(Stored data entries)

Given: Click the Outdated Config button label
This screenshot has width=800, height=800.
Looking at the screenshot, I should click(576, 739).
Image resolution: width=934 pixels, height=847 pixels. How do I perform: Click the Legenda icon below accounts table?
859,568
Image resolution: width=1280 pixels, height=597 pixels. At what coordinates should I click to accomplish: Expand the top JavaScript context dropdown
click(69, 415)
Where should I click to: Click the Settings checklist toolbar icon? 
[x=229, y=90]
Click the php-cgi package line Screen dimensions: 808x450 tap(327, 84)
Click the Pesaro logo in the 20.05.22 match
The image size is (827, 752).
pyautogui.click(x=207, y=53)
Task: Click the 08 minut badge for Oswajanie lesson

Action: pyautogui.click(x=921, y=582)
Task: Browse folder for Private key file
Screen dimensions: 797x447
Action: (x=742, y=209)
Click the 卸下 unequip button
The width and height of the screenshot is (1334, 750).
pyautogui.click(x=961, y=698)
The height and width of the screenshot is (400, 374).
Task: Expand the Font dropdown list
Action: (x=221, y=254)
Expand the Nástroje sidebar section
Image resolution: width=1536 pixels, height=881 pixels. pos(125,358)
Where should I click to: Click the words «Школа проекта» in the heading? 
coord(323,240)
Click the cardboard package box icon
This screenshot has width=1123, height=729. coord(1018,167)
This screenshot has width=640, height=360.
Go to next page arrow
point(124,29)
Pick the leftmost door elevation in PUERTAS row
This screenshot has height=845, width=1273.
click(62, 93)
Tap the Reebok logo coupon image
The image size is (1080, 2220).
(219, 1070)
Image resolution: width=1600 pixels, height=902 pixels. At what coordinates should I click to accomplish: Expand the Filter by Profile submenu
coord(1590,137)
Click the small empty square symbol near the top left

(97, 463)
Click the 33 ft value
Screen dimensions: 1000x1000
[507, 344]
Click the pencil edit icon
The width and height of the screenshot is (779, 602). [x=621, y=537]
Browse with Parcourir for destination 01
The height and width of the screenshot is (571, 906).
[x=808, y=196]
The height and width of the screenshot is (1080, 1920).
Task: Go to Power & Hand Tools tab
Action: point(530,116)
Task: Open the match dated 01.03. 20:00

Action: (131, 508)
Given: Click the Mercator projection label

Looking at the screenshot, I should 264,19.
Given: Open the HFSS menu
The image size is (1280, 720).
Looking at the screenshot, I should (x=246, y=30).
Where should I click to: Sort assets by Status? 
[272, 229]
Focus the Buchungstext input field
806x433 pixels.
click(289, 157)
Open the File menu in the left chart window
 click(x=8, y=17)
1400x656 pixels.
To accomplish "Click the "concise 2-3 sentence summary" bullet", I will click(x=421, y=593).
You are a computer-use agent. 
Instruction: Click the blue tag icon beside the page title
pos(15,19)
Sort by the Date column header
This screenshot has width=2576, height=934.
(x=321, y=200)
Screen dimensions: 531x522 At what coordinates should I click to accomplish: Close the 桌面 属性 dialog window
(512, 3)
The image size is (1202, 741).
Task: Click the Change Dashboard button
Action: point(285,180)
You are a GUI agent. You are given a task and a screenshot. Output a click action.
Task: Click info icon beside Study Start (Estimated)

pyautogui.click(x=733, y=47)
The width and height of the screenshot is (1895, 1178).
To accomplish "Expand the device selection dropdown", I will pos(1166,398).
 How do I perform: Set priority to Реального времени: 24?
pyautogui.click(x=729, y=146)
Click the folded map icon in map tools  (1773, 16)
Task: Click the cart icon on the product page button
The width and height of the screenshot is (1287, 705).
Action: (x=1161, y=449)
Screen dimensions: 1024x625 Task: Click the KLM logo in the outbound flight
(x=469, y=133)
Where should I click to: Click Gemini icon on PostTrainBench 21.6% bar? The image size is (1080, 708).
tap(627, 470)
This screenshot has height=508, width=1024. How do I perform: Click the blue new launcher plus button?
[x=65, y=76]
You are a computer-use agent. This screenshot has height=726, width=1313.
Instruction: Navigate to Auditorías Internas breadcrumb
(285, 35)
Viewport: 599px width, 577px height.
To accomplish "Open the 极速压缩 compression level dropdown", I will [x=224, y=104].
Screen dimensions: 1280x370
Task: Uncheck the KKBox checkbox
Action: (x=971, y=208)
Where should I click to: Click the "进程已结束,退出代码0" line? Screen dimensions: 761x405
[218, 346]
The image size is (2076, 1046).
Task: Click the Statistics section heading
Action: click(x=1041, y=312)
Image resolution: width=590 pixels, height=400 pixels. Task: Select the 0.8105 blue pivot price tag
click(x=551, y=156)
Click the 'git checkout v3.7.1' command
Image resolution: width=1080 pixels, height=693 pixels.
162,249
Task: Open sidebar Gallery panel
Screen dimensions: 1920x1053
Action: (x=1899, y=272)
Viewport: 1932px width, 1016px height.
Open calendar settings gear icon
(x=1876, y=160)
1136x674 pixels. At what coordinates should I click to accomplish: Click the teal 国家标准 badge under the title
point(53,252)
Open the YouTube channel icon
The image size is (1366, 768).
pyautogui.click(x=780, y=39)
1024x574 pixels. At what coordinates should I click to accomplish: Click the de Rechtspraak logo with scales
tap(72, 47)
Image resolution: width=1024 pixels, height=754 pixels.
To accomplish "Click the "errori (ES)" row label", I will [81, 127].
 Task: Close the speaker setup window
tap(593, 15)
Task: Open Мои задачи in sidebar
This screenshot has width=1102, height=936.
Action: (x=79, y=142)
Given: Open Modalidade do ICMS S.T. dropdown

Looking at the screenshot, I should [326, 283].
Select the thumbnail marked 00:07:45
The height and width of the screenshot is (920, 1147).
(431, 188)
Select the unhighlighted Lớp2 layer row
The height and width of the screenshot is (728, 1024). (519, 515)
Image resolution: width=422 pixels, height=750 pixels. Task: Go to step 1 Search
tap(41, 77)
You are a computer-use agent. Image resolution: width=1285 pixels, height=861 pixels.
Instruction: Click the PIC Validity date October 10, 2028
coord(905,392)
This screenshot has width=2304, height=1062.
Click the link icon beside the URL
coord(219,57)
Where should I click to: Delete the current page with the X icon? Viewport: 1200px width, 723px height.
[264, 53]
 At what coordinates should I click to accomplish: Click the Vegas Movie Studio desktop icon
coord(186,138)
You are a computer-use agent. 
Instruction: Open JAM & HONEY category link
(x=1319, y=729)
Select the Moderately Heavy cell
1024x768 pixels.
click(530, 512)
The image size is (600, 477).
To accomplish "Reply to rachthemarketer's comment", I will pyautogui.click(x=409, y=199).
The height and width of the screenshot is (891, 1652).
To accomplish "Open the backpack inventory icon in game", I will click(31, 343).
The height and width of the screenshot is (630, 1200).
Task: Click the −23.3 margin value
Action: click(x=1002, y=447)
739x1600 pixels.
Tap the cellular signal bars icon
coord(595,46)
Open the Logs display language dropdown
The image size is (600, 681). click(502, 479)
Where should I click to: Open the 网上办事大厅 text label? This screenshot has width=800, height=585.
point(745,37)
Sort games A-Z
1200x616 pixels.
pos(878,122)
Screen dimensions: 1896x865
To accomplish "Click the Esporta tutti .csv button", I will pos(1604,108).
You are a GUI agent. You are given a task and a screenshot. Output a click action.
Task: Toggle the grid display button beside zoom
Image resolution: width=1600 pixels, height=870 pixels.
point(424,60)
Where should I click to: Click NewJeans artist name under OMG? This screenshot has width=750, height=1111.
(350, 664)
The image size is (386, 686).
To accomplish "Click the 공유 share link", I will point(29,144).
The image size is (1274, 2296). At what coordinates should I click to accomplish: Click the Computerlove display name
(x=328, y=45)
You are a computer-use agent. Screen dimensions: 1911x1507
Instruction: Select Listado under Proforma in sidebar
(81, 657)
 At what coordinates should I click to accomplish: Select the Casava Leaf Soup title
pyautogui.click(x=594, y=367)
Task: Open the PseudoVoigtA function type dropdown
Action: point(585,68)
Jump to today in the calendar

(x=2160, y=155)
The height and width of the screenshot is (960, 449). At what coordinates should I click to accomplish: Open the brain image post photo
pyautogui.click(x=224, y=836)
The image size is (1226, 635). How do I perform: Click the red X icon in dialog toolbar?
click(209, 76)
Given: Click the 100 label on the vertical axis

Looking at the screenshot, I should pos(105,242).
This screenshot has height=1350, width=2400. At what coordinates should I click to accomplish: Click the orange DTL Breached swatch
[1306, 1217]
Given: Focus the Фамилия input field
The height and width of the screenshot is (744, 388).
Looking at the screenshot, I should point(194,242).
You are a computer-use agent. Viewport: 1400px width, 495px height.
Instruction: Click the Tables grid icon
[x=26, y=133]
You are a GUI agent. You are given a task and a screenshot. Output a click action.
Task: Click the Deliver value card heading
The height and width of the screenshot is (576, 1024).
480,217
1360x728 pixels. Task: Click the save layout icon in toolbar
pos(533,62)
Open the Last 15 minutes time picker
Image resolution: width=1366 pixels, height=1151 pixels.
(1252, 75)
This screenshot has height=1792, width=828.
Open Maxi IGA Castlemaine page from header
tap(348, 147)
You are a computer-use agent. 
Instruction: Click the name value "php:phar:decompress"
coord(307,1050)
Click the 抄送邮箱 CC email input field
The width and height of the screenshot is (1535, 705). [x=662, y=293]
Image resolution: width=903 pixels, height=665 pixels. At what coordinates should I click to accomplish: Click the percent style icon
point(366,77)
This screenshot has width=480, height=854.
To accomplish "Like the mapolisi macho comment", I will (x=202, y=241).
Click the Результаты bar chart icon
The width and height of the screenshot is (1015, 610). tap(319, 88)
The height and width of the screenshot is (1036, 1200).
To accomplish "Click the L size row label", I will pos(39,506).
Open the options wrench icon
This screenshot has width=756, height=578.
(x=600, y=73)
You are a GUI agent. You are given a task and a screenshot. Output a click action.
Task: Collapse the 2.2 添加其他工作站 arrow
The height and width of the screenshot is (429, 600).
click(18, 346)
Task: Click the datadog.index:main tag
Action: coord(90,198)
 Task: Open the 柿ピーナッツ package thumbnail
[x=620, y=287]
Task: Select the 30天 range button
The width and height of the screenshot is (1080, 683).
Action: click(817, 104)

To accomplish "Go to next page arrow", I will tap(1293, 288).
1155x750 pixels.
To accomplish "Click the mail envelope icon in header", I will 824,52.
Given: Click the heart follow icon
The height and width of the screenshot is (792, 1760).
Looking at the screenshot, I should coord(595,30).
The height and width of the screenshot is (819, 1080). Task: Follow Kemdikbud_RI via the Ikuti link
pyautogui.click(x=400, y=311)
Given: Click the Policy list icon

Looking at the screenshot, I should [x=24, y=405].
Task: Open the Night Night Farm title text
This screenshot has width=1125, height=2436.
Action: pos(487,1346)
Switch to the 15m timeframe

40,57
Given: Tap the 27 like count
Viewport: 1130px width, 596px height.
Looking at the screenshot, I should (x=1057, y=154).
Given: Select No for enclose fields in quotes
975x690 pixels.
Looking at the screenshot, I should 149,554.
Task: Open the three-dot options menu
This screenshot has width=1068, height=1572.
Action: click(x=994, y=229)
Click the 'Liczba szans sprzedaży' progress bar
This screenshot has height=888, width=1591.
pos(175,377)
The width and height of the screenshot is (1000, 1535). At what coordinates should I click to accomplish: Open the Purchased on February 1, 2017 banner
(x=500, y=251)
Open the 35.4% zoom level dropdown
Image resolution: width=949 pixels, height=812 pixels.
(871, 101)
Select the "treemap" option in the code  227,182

*Your instructions:* How many of the lines above include the word "options"? Give that number without comment.

*Result below:* 2